Zarate C A, Tohen M, Banov M D, Weiss M K, Cole J O
Pharmacoepidemiology Center, McLean Hospital, Belmont, Mass 02178.
J Clin Psychiatry. 1995 Mar;56(3):108-12.
Clozapine has been increasingly shown to be effective in the acute and maintenance treatment of bipolar disorders. For this reason, we studied whether clozapine alone is effective as a mood stabilizer in patients with refractory bipolar disorders.
Subjects were part of a long-term follow-up study cohort of 193 patients with refractory mood disorders who were treated with clozapine at McLean Hospital prior to July 1, 1992. Patients included in this study were those older than 16 years with bipolar disorder (manic or mixed) and schizoaffective disorder, bipolar type, discharged taking clozapine alone (N = 17). Hospital records on all patients were reviewed by trained raters blind to "best-estimate" diagnoses. Response to clozapine was determined by the Clinical Global Impressions-Improvement (CGI-I) scale. Patients were contacted at least 6 months after clozapine initiation for semistructured follow-up interviews by raters blind to diagnosis and baseline information.
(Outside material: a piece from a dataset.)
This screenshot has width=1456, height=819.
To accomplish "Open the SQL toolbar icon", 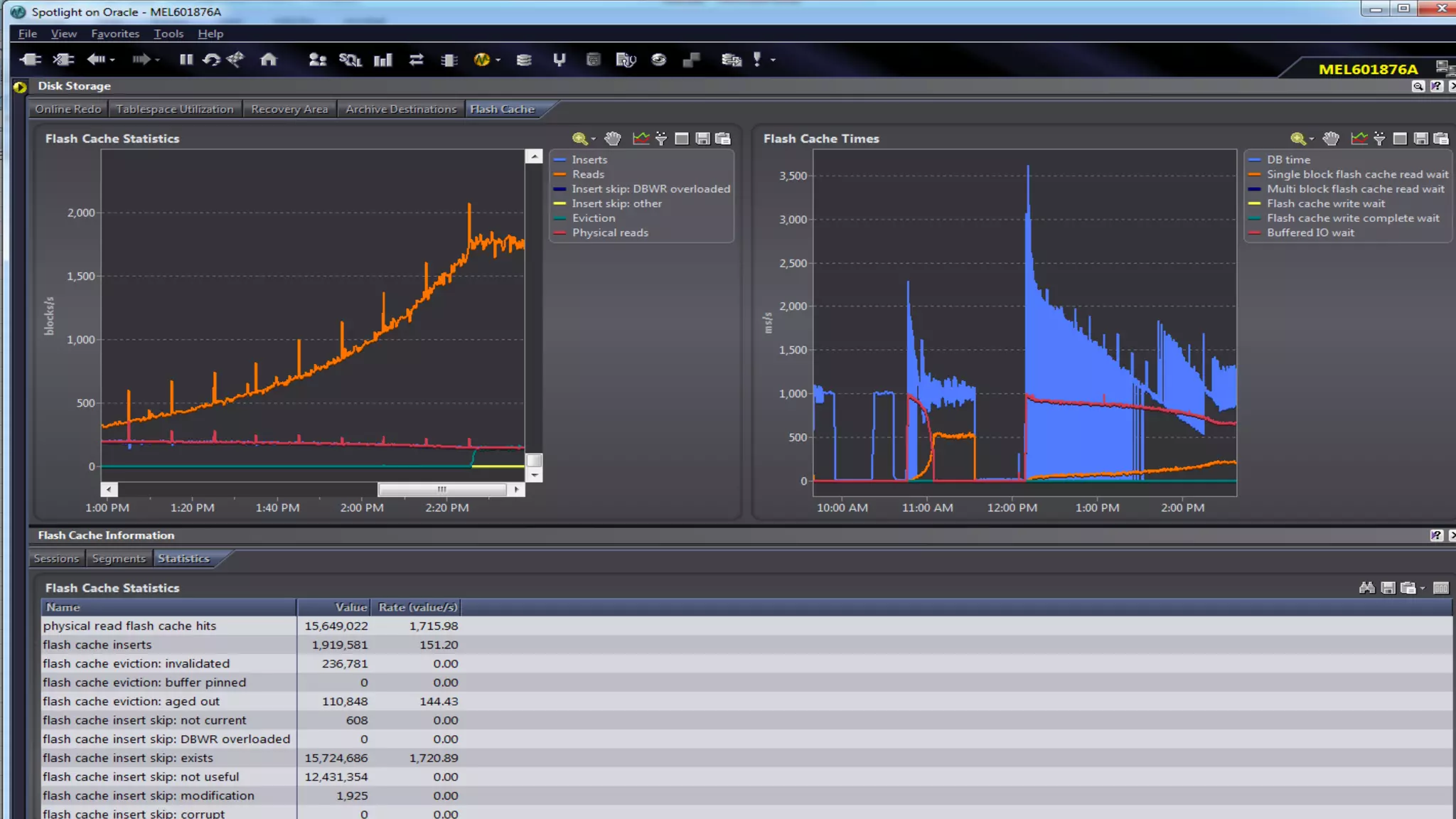I will (350, 60).
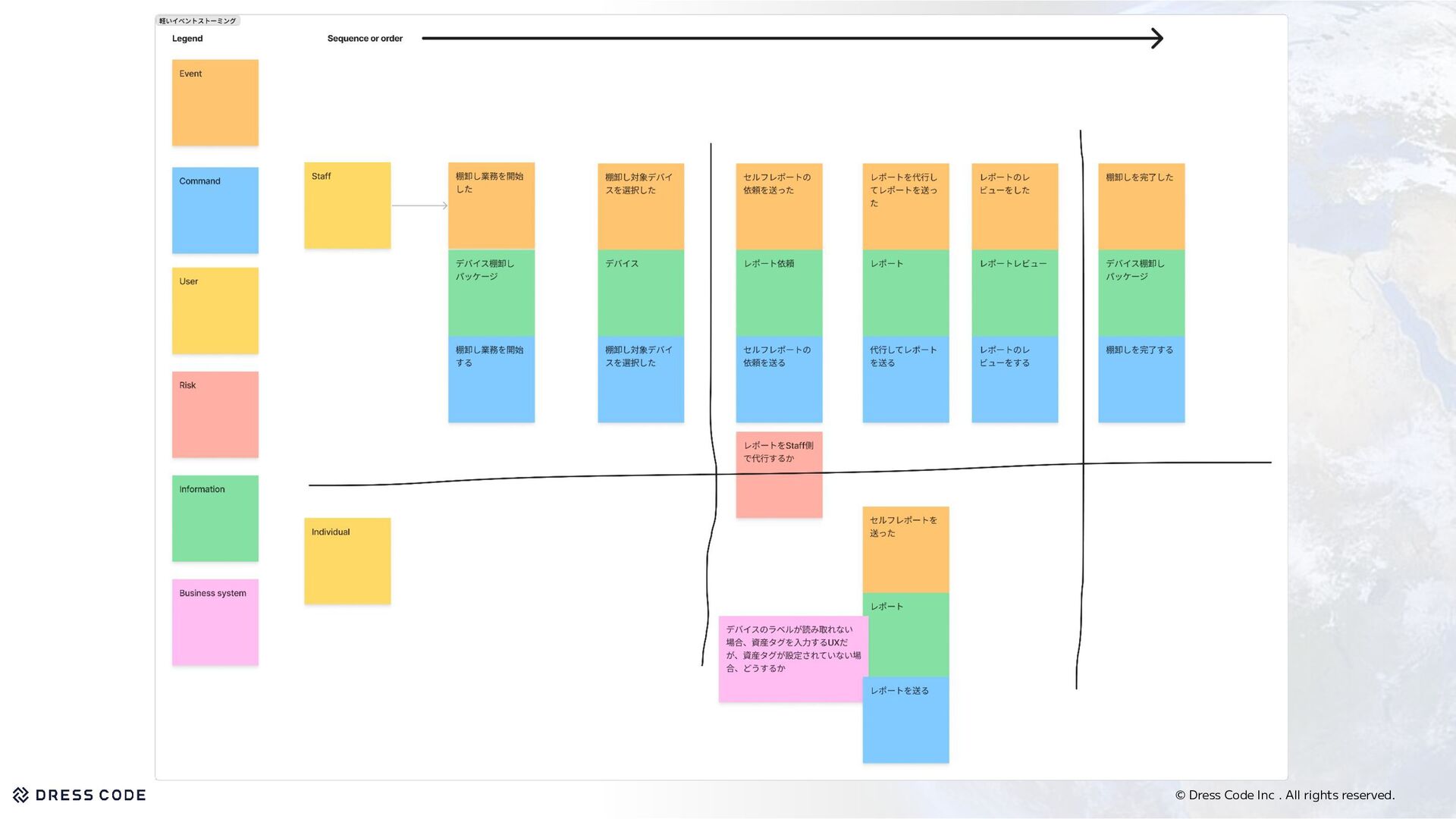1456x819 pixels.
Task: Click the Dress Code logo icon
Action: pos(21,795)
Seventeen subjects were contacted 16.1 +/- 5.6 months after clozapine initiation. Most of the 17 patients had previously failed trials of lithium, valproate, carbamazepine, neuroleptics, combinations of these, and electroconvulsive therapy; or had tardive dyskinesia. Of these patients, 65% (11/17) continued to be on clozapine therapy alone at follow-up and had no subsequent rehospitalization or affective episode. At follow-up, there was a significant decrease in the rehospitalization rate (p = .025) than before starting clozapine and a significant improvement in CGI-I scores (p = .02).
Clozapine monotherapy is an effective mood stabilizer, reducing both the number of affective episodes and rehospitalizations in patients with severe refractory bipolar illness.
越来越多的证据表明,氯氮平在双相情感障碍的急性治疗和维持治疗中均有效。因此,我们研究了单独使用氯氮平作为难治性双相情感障碍患者的心境稳定剂是否有效。
研究对象是193例难治性心境障碍患者长期随访研究队列的一部分,这些患者于1992年7月1日前在麦克莱恩医院接受氯氮平治疗。本研究纳入的患者为年龄大于16岁的双相情感障碍(躁狂或混合发作)及双相型分裂情感性障碍患者,出院时仅服用氯氮平(N = 17)。由对“最佳估计”诊断不知情的经过培训的评估者审查所有患者的医院记录。根据临床总体印象改善量表(CGI-I)确定对氯氮平的反应。在开始使用氯氮平至少6个月后,由对诊断和基线信息不知情的评估者对患者进行半结构式随访访谈。
在开始使用氯氮平16.1±5.6个月后联系到了17名受试者。这17名患者中的大多数之前使用锂盐、丙戊酸盐、卡马西平、抗精神病药物、这些药物的联合使用以及电休克治疗均失败;或患有迟发性运动障碍。在这些患者中,65%(11/17)在随访时继续仅接受氯氮平治疗,且随后未再住院或出现情感发作。随访时,再住院率较开始使用氯氮平前显著降低(p = 0.025),CGI-I评分显著改善(p = 0.02)。
氯氮平单药治疗是一种有效的心境稳定剂,可减少重度难治性双相情感障碍患者的情感发作次数和再住院次数。